Dyeing yarn is a process with several steps along the way. Just when we think we're finished, we come to what may be the hardest part - naming the colorway.
We have a new colorway that we want to release to the world. It's all set to go except for one minor detail - it needs a name. It's like going through pregnancy, labor and delivery. You can't introduce your new baby to family and friends without a name. Well, I did that with one of my kids. It was well over a week before she had a name. So far she hasn't shown any ill effects from her days of namelessness.
But it's different with yarn - we really do need a name. We have to label and identify it. Some yarn companies take the easy route and assign numbers. Mona and I discussed this in the beginning and decided to take the time to name all of our colorways.
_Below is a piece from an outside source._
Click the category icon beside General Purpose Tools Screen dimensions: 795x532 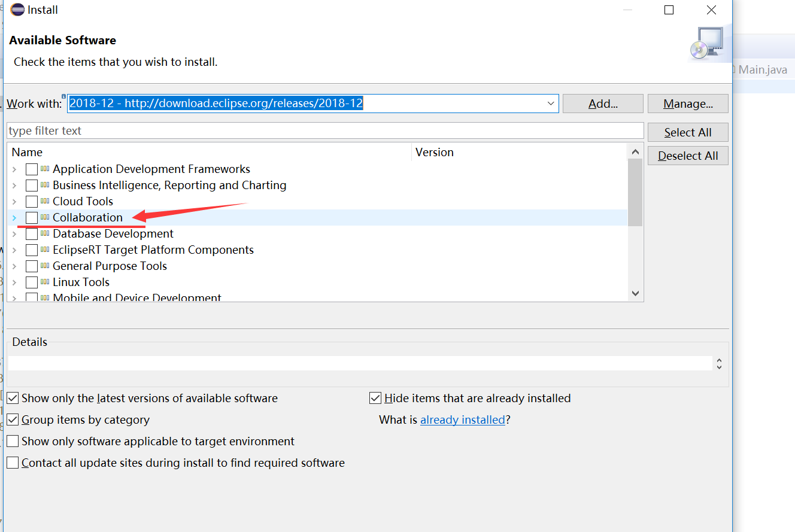(44, 266)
I love playing with words, looking up various meanings and derivations, bouncing possible options off family members. Mona and I solicit ideas and suggestions from anyone and everyone. We've even been known to ask relative strangers for input.
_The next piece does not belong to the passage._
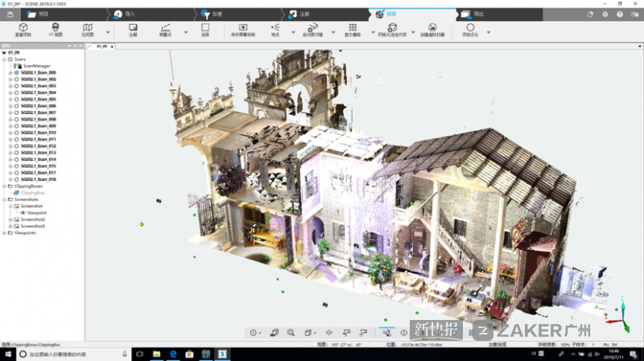Toggle the circle marker of S0202.1_Scan_010
Viewport: 644px width, 361px height.
coord(16,133)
Naming colors takes a certain creativity and investment of time. We want to observe the yarn in different lighting situations. Trust me when I tell you the lighting conditions in the Baltimore Convention Center are not conducive to accurate name selection. Indoors, outdoors. Where's the Ott-Lite?
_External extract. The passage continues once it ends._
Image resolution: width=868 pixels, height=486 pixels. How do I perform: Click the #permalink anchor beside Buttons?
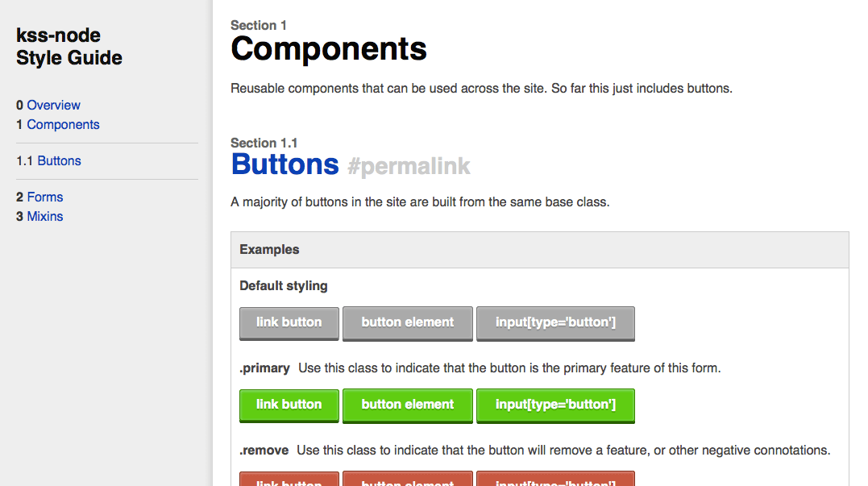409,167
Some names are clever and creative. Some names are descriptive and utilitarian. Some names are whimsical and magical. And some names are just plain lame. I admit that at one time we had a colorway named blue. I blame sleep deprivation for that one.
Given our sometimes less-than-accurate name choices, it's reassuring when there's evidence to support spot-on name selection.
The flower iris. Again, courtesy of my neighbor's yard. I think it's a match.